Module: Iriq::Specificity

Defined in:: lib/iriq/specificity.rb

Overview

Per-Recognizer claim strength. Higher specificity wins when multiple Recognizers fire on the same segment; the ensemble picks the max(specificity × confidence).

The bands below capture the current type taxonomy at coarse-grain: they’re explicitly NOT linear “how confident” scores. They encode “how surprising would it be for this Recognizer to fire by accident on a different actual type.” UUID’s shape is so distinctive that a non-UUID producing that string is vanishingly unlikely (SEMANTIC); a 4-digit integer could plausibly be a year, an HTTP status, or an ID, so ‘:integer` claims only TYPED.

Calibration corpus tests in spec/iriq/calibration_spec.rb / Go’s calibration_test.go are the source of truth for whether these values are well-chosen — adjust them and re-run to validate.

Constant Summary collapse

SEMANTIC = Unambiguous semantic shapes — the regex effectively can’t fire by accident. (UUID, JWT, email with @, URL with ://, color hex.)

1.0

STRUCTURED = Restrictive structured patterns.
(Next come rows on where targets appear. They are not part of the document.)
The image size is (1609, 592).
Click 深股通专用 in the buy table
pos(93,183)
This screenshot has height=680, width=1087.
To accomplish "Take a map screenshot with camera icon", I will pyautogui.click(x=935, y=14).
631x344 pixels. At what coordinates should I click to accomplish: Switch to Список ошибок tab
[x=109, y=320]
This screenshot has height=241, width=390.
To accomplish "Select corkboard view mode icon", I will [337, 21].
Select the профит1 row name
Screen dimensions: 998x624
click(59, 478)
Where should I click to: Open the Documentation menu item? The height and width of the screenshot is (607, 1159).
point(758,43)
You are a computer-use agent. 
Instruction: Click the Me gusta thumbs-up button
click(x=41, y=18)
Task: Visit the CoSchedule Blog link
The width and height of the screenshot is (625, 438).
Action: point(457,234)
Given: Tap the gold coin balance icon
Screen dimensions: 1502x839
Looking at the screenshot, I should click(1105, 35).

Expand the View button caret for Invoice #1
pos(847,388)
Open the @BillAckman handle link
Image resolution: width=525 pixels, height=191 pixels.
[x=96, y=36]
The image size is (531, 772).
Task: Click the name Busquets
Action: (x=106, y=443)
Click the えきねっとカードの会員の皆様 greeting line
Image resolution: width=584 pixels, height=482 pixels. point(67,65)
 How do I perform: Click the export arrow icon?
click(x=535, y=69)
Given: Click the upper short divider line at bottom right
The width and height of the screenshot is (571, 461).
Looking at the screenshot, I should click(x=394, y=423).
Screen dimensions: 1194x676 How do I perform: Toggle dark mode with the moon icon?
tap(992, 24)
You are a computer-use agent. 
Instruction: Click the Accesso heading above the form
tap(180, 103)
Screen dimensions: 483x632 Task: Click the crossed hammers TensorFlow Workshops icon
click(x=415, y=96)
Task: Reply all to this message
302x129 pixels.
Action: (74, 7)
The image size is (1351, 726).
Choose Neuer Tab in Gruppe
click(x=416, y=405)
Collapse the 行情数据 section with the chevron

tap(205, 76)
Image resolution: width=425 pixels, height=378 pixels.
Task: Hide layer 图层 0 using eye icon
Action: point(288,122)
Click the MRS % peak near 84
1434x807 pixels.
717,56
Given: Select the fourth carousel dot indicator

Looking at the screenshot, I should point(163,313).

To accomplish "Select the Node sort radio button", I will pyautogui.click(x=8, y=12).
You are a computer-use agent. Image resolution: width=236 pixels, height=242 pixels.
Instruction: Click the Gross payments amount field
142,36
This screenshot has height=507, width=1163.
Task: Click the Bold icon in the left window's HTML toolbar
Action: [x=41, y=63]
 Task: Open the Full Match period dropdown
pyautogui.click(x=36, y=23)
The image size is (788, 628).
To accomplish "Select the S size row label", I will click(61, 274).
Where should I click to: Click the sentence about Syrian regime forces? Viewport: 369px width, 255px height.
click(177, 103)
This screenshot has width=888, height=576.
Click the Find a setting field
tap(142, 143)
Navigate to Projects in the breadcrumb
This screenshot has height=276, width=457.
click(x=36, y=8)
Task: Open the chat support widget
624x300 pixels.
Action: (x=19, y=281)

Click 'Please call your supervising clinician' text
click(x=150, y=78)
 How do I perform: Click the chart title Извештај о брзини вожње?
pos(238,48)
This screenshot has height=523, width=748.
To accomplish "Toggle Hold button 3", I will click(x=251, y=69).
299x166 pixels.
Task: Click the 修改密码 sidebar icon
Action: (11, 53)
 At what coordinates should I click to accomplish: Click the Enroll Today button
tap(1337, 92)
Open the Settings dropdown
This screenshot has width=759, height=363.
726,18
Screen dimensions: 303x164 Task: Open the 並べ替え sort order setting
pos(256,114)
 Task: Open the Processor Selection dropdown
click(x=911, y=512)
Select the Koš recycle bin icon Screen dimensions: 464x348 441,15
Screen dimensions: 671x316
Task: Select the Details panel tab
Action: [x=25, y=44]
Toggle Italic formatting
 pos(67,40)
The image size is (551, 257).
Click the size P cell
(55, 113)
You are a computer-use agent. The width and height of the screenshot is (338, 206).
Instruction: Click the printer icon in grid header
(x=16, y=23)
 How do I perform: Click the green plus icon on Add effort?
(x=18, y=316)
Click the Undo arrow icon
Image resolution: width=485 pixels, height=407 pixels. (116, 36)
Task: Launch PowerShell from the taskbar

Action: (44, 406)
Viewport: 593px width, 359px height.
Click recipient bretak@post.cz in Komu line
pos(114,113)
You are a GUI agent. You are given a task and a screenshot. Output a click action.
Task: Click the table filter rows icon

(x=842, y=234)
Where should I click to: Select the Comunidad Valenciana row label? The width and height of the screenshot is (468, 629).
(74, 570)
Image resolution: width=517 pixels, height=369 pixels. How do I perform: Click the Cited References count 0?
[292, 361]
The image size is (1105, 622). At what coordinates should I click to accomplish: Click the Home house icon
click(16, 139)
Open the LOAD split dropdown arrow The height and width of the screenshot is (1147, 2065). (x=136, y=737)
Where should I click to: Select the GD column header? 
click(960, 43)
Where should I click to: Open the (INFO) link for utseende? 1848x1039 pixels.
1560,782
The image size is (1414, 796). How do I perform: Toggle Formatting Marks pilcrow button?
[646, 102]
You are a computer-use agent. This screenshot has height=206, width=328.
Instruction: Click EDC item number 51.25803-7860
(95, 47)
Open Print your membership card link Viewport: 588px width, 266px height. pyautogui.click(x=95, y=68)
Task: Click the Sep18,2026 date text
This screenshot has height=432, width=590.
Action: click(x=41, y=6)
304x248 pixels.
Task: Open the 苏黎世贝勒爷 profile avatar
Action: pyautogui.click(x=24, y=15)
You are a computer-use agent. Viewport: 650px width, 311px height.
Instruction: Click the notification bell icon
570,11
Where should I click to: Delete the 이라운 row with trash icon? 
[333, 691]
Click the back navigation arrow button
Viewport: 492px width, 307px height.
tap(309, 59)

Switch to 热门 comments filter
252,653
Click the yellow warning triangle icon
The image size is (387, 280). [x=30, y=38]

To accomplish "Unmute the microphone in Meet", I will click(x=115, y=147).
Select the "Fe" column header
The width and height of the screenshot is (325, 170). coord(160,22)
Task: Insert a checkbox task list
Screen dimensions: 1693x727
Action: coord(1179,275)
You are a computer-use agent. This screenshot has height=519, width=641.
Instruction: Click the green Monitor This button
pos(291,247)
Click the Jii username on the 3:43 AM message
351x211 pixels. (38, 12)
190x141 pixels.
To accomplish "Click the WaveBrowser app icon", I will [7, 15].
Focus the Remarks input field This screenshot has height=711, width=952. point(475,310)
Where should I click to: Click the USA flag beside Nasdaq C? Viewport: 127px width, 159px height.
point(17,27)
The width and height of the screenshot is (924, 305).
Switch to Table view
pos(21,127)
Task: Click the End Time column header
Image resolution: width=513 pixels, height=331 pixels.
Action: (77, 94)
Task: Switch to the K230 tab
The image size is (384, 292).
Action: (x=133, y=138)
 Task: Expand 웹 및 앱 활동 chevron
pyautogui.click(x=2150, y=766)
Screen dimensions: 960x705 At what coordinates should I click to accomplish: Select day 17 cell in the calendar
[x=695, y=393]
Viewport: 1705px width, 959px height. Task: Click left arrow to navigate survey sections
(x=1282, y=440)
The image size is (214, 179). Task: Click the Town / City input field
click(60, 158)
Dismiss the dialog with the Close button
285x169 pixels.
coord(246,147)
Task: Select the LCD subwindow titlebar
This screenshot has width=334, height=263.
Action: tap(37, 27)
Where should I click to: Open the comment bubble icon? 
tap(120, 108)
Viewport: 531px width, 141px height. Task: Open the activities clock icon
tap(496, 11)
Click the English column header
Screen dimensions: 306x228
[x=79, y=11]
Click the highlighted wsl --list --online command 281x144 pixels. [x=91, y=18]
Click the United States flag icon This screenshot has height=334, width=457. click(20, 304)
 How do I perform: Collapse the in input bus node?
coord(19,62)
Could collide with broader types at edges. (date, file with known ext, ipv4, mime.)

0.8

BOUNDED = Digit-shaped with an additional bound — range or allowlist — that makes the shape alone meaningful. (timestamp, currency, country, boolean.)

0.7

TYPED = Lexically broad but typed. (integer, float, version.)

0.5

PATTERN = Generic pattern-based shape. (slug.)

0.3

FALLBACK = Generic fallback shapes. (literal, opaque_id.)

0.1